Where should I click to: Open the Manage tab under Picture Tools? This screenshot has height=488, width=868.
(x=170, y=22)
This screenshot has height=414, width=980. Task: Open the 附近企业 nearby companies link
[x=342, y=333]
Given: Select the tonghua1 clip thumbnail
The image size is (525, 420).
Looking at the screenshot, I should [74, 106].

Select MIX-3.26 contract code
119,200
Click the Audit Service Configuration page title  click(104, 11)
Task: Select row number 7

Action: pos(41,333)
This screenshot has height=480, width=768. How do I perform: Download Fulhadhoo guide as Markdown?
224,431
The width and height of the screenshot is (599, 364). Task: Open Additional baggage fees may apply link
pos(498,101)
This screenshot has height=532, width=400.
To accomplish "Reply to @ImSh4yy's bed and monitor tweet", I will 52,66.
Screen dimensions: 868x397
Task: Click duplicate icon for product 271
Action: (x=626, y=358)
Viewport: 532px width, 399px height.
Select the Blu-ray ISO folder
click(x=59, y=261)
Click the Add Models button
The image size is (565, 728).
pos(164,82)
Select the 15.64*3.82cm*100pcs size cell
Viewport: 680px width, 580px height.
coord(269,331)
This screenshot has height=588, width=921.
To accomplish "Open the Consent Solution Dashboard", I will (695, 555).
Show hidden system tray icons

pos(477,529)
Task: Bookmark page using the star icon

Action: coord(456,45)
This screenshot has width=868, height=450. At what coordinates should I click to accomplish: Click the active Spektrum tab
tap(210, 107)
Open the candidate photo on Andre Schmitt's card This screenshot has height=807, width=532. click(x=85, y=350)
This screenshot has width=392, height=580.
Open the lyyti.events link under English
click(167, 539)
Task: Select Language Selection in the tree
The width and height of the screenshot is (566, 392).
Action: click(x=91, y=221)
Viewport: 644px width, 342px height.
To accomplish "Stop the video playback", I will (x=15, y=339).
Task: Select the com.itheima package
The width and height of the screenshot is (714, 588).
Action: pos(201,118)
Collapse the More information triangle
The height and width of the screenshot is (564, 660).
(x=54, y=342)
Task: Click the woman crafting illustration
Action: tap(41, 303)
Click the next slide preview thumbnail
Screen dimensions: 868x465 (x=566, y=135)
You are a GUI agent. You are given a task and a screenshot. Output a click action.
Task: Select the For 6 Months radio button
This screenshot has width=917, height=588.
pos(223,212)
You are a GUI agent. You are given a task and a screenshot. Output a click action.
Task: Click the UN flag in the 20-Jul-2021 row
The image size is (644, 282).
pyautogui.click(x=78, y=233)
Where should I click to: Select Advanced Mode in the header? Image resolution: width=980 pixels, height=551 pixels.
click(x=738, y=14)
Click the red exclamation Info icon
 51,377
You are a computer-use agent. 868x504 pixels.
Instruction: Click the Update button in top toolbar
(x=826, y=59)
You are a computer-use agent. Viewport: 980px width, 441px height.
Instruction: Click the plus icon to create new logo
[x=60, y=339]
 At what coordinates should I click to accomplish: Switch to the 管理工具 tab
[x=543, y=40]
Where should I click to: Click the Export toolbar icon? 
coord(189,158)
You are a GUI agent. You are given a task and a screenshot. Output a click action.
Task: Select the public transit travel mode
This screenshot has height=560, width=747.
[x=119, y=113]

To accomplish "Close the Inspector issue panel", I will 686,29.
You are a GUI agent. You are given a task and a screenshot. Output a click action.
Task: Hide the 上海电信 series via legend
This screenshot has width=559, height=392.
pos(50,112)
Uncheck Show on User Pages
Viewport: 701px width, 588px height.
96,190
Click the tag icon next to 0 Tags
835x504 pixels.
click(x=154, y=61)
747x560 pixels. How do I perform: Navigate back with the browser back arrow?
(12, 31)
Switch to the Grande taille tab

§ §

Description of the task –
Counting only lines that hold the word "computer", say how many there are in the listing above and add nothing.

Written answer –
2